France’s Champagne region is at the northern limits of viticulture, at a latitude of 50 degrees. There you can pick a grape high in acid and with an alcohol potential of just 9 per cent, and it will be packed with intense, ripe flavours. This combination of high acidity with flavour is the heart of Champagne.

Grow the same grape variety in even our so-called cool-climate areas like Coonawarra or Padthaway, and the flavour’s just not there when acidity is high. Thus, early experiments at making delicate ‘champagnes from these areas simply produced thin, acidic wines with little flavour.

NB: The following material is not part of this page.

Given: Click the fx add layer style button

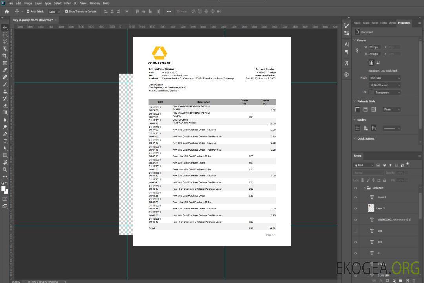Looking at the screenshot, I should click(x=381, y=281).
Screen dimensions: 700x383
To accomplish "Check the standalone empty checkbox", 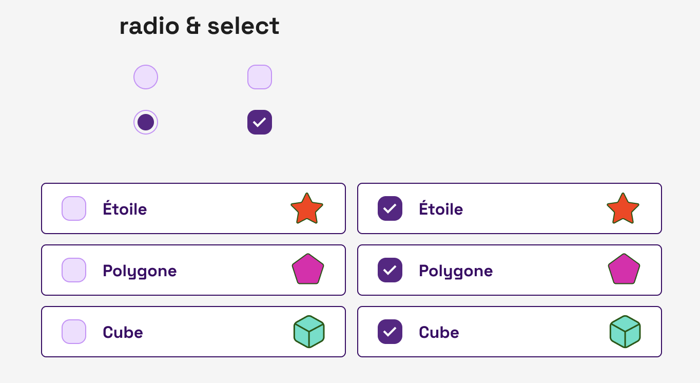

Some winemakers, like Brian Croser of Petaluma, headed for the hills, rather than go south in the search for cooler growing conditions. While Croser’s vineyards sit at an altitude of 500 metres at Mount Lofty, near Adelaide, I well remember a dinner party conversation with him in 1979. He saw then that Tasmania was the place to go for bubblies, but isolation made it impracticable at the time.

In my tasting of 20 top shelf bubblies, as it turned out, Croser 1990 topped my selection of bigger styles, and Jansz 1990 (Tasmania) the delicate styles. Croser shows the amazing fruit richness of the 1990 vintage. Its only shortcoming, mentioned here a few months back, is that it needs another year or two of bottle maturation.

Jansz 1990 has tremendous appeal. The colour’s very pale; the bubble’s small and persistent; the aroma is gently fragrant; and the flavour’s quite intense, yet delicate and fine, and with the steely structure of high, natural acidity. Here we’re seeing the benefits of true cool-climate grape growing.

Other cool-climate styles that appealed to me were Domaine Chandon 89-1 Brut (Victoria), Taltarni Blanc de Blanc (Victoria, but next release contains Tasmanian material), and Deutz Marlborough Cuvee NV (New Zealand). Scoring was very tight amongst this group, with slightly different ratings from judge to judge.

The surprise of the line up, and my second choice amongst the big style wines, was Rosemount’s Adelaide Hills 1989 Brut ($17.99). There are no prizes for guessing who the contract maker is.

Of the middle-priced bubblies, winner by a country mile was a wine available under two labels: Bridgewater Mill Brut NV and Pine Ridge Brut Reserve NV. As I understand it, the current release is from the 1991 vintage. It’s made by Brian Croser at Bridgewater Mill from South Australian Rhine Riesling grapes. Which goes to show that the classic champagne mix of pinot and chardonnay is not the best combination in all circumstances. Anyone who’s tasted a good German Riesling Sekt will not be surprised by this choice.

Clustered in a tight pack after it were Andrew Garrett Classic Chardonnay Pinot Noir, Andrew Garrett NV Chardonnay, and Seaview Pinot Noir Chardonnay 1989 (recently reduced by the makers from around $15 to $10 retail), and Montana Lindauer Brut (New Zealand)

Sparkling Burgundies I find a peculiar lot and confess I cannot think of an occasion when I’d want to drink one. Still, the demand’s there. Of the nine tasted, Seppelt Show Sparkling Burgundy 1983 blew everything else away…as it ought at $30 a bottle. Peter Rumball’s Coonawarra Cuvee scrubbed up well and Yalumba’s Cuvee Prestige Cabernet Sauvignon gets a guernsey, too.

With cheaper bubblies, the key to good buying is in finding fresh stock. Of the dozens we tasted, I rated Seppelts Great Western Brut at the top, closely followed by De Bortoli’s Jean Pierre and Kaiser Stuhl Brut. These three showed a lovely freshness. I believe it was that rather than any innate superiority of fruit flavours putting them just slightly ahead of the pack. Just look for the specials amongst high-turnover brands.